Shafagoj Y, Opoku J, Qureshi D, Regelson W, Kalimi M.

 Am J Physiol. 1992 Aug;263(2 Pt 1):E210-3.

 Department of Physiology and Medicine, Medical College of Virginia, Virginia Commonwealth University, Richmond 23298.



Dehydroepiandrosterone (DHEA) is an endogenous steroid having a wide variety of biological and biochemical effects. In the present study, we have examined the role of DHEA on various rodent models of experimental hypertension. Sprague-Dawley rats were given subcutaneous injections of 1.5 mg dexamethasone every alternate day, resulting in an increase in systolic blood pressure within 1 wk.

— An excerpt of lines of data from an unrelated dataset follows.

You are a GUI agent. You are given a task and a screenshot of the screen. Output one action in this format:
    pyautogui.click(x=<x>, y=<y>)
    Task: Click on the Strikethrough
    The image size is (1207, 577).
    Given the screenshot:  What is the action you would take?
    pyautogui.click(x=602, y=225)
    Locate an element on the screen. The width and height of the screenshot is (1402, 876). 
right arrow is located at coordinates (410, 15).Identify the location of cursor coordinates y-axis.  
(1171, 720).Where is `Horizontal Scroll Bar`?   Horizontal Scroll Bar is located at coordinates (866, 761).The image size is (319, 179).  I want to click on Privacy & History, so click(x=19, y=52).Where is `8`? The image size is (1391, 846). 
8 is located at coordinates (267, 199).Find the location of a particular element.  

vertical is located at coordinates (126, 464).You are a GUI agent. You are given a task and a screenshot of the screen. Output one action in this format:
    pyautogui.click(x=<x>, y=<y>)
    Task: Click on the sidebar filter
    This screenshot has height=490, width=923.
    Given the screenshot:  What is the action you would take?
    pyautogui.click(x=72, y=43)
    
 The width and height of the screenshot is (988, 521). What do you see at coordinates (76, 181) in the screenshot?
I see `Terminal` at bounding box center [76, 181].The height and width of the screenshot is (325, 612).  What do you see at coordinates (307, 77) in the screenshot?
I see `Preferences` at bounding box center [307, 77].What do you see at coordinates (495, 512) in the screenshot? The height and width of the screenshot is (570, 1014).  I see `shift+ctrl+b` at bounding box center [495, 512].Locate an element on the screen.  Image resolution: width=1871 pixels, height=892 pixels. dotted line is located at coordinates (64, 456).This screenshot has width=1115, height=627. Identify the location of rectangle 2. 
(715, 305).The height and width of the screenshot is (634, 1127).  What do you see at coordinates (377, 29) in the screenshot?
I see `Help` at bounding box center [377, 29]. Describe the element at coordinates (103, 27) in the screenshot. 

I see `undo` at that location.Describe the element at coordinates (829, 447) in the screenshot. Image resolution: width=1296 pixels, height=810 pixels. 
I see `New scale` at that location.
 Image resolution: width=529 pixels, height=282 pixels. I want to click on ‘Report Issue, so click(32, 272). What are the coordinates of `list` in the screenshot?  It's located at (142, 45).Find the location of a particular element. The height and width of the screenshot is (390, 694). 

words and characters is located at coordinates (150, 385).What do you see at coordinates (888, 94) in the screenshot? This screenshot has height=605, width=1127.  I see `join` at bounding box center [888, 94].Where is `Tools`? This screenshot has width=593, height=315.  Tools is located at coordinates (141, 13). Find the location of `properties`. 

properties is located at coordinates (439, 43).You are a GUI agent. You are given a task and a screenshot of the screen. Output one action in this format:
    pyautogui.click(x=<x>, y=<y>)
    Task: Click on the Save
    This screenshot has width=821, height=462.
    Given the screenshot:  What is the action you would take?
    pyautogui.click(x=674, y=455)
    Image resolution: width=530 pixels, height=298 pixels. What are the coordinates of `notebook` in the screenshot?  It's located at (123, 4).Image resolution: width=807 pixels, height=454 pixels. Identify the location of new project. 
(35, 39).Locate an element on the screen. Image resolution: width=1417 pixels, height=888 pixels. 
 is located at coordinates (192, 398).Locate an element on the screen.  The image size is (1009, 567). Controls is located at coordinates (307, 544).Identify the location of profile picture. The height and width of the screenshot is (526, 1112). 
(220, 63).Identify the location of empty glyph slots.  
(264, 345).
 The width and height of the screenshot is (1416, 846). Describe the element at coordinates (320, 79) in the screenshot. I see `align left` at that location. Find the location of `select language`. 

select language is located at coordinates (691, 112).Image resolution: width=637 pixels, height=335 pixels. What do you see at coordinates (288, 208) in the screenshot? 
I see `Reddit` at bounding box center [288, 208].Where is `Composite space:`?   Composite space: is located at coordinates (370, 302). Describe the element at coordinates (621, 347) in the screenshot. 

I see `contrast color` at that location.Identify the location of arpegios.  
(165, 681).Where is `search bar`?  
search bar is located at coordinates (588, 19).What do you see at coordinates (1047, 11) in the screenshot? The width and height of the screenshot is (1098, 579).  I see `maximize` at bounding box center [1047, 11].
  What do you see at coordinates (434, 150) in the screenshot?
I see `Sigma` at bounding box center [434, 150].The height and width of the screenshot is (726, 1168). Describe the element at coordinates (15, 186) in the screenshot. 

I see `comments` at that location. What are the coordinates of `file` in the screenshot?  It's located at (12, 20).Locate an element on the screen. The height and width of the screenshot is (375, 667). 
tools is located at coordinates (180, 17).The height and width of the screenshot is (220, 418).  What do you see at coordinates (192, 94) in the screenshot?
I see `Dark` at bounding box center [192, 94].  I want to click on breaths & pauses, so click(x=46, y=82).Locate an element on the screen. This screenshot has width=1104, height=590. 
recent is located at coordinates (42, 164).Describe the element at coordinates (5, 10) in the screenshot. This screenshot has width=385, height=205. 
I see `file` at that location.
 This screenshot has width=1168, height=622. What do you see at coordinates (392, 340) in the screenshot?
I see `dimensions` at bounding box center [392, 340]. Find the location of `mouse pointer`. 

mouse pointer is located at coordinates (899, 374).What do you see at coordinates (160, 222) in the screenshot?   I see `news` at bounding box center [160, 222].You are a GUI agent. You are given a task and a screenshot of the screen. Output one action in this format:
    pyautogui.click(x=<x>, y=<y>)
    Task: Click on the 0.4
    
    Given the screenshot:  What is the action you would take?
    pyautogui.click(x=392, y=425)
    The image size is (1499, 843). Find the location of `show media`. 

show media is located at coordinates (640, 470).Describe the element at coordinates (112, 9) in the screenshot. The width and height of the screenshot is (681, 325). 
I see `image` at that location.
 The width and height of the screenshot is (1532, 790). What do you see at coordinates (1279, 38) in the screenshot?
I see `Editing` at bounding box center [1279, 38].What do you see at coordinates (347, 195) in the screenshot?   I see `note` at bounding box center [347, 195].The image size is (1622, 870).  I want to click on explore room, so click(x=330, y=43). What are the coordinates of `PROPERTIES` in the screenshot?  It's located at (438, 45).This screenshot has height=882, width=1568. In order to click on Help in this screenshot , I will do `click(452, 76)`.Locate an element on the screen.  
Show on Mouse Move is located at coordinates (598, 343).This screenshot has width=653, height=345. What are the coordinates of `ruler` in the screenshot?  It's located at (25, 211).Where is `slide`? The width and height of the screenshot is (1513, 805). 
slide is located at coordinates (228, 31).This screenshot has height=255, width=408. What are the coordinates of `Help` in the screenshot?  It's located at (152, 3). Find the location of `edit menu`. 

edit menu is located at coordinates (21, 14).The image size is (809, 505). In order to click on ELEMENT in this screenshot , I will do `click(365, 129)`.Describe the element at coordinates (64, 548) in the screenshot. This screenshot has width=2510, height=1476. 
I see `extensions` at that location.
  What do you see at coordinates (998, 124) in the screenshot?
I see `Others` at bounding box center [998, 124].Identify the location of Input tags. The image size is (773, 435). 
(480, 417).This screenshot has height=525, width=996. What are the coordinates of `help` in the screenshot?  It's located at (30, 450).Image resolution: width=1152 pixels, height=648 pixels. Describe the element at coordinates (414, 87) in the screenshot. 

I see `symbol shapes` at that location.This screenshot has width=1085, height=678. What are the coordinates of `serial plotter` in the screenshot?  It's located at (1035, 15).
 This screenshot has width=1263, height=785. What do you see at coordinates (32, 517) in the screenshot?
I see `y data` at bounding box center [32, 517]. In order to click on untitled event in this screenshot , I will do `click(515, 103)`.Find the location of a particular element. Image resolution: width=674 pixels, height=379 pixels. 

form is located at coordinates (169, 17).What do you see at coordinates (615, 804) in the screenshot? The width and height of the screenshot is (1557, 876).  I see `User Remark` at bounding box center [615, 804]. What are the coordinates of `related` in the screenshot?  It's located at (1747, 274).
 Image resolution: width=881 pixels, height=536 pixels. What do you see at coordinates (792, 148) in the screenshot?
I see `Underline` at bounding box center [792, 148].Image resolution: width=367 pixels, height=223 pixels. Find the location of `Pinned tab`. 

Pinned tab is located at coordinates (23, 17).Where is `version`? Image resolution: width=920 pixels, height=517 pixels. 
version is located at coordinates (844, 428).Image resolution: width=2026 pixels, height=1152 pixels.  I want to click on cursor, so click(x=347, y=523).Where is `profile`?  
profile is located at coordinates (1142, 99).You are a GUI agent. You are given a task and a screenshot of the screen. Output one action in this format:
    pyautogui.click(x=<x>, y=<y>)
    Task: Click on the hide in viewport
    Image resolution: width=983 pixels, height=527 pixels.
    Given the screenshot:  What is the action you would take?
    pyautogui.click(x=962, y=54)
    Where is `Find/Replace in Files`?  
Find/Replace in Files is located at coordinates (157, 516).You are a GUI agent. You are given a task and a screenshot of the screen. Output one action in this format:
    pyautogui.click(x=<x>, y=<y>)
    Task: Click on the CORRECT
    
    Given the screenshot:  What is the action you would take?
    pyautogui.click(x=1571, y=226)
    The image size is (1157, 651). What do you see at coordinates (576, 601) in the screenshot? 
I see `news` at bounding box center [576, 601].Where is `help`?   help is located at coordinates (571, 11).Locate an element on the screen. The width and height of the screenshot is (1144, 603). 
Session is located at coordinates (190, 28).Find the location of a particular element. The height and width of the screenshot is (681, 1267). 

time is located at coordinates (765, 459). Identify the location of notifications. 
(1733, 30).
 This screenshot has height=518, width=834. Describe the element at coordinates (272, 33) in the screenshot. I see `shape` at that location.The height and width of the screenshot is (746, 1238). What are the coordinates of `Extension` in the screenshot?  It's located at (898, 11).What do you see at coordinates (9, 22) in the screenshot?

Interestingly, administration of a pharmacological dose of 1.5, 3, or 7.5 mg DHEA along with dexamethasone prevented dexamethasone-induced hypertension in a dose-dependent manner. DHEA had no effect on the hypertension induced by deoxycorticosterone acetate (DOCA)-salt administration using uninephrectomized rats or on the genetic model of spontaneously hypertensive rats. Dexamethasone administration resulted in a significant weight loss in rats, which was not prevented by simultaneous administration of DHEA. These results indicate that dexamethasone-mediated weight loss may involve mechanisms separate from its hypertensive action. Dexamethasone treatment resulted in a significant decrease in food consumption that was not reversed by DHEA. It is concluded that DHEA at doses above physiological levels when given subcutaneously has no effect on DOCA-salt or a genetic model of hypertension but has a beneficial effect on dexamethasone-induced hypertension.